July 15th 2006 12:24 am
A study on RSS – Part 1 XML DOM
RSS, today someone asked me, “what is this?”
Well, I know what it is, but at that moment the words failed me, especially the “non-programmer” words, so as to explain to “the common folk” the true meaning of it and some of its uses. So i decided to write this series of posts, don’t know how many or which sequence I’ll follow but i guarantee i will try to cover all the basics.
The wikipedia defines RSS as a xml specification of web feeds used for web syndication of site content.
“So what?” you say, WTF you exclaim!.. well let’s take it in small steps..
XML is a web format largely used in web environments (technical information: used in general for encoding any structured data), a kind of global language defined for communication between sites, and systems. Being a standard means everyone understands its syntax, something like grammar i would say.
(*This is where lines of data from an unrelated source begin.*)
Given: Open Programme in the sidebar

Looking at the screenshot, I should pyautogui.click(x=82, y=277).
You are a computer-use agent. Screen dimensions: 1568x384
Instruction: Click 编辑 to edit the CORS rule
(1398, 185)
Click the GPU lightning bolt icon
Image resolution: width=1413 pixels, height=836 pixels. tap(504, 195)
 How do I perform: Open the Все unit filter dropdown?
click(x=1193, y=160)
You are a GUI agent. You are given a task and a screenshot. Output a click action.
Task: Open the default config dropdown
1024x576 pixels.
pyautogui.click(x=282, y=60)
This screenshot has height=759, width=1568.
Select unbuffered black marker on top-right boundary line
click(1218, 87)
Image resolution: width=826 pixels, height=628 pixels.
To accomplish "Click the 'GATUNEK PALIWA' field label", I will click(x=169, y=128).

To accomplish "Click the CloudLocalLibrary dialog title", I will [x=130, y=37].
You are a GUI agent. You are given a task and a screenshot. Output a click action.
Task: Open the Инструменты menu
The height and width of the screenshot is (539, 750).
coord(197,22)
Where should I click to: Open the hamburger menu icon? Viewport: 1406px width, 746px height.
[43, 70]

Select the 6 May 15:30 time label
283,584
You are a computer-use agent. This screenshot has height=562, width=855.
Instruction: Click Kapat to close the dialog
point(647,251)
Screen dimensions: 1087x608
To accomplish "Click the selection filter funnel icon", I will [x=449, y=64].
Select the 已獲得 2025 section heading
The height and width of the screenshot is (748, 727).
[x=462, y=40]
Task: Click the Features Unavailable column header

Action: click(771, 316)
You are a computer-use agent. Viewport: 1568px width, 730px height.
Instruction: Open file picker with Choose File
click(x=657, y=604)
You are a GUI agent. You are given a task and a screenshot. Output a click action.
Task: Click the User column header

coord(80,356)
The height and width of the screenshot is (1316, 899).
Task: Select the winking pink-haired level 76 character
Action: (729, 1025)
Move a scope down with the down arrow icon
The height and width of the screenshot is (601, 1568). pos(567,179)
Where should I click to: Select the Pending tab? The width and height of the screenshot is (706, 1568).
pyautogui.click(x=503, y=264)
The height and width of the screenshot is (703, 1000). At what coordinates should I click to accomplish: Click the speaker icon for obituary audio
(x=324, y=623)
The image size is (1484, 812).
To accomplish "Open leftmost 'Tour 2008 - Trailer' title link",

So that doesn’t get you gears going? Guess you are not a developer, so I’ll explain what it’s good for, but in case you are a developer, stick around and I’ll initiate the road to building a RSS Feed.
RSS is the “language” spoken by feeds, which are really like a summary of a site’s contents (RSS – Rich Site Summary), it sends summarized data (title, description and link) of the site contents. For example, in the site ComuniWEB (Brazilian news site) where I’m currently employed the RSS feed dishes out the latest news published on the site. Considering this i ca use a “RSS Reader” and view the latest headlines, and in case any of them catches my eye, i just click on it and it sends me directly to the full story.
You can check out an example in the sidebar under the title “ComuniWeb – Últimas”. This section reads the last 5 headlines from ComuniWEB.
Ok, so now you maybe understand a little bit more about RSS Feeds, go play around for a bit find a RSS Reader like Google Reader, try out a few feeds, you can even add them to personal sites like myYahoo.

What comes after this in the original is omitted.